When a guy is really interested in a girl he will muster up all the energy known to mankind to ask her out, unless he is SUPER shy or SUPER inexperienced. Is that the case here?

 

Well..........I'll probably open a whole new can of worms here but lets just say he's younger than me!! Now I know you're gonna ask me how much younger aren't you? 12 years.

 

But as my Initial post says, I'm not just referring to him....the last couple of guys have been like this and none of them were more than a few years younger than me or the same age. So I just wanted feedback on how dating etiquette may have changed.

 

With the guy I'm talking to now. Maybe he just wants sex, maybe he's intimidated cause I'm older.
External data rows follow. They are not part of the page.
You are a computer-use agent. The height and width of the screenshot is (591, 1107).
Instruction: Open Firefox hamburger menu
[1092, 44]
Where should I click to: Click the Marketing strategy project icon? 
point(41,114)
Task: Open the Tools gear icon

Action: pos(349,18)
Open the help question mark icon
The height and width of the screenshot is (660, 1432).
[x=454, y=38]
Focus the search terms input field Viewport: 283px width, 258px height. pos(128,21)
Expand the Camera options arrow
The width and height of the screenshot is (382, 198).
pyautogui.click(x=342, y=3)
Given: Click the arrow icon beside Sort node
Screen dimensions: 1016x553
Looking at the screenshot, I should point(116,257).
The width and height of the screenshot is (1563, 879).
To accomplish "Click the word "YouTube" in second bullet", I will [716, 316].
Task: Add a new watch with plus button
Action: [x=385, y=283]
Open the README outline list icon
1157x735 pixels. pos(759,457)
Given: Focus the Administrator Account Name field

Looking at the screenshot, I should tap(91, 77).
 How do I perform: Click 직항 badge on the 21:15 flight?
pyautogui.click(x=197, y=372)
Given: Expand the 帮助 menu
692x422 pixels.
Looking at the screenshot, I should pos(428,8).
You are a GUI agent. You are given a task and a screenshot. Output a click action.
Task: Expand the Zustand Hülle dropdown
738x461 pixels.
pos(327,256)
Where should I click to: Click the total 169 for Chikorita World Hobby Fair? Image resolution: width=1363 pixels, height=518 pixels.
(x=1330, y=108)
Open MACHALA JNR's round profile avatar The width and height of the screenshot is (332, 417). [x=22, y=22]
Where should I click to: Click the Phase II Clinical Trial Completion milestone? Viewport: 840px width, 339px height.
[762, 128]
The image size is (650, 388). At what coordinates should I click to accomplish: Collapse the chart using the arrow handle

His last "girlfriend" and I mean she was his girlfriend was my age too.

 

Okay, I'm going to submit this post.......be gentle!! lol

Posted

OP, if a guy cannot ask you out and engage you in meaningful aural intercourse, definitely keep your genitals to yourself :)

 

And, to answer your OP, yes, gentlemen still ask ladies out on dates. Remain a lady and your gentleman will appear.

Posted
if a guy cannot ask you out and engage you in meaningful aural intercourse

 

This startled me for a moment. I may have hit the "bifocals" stage of my life.

Posted
Remain a lady and your gentleman will appear.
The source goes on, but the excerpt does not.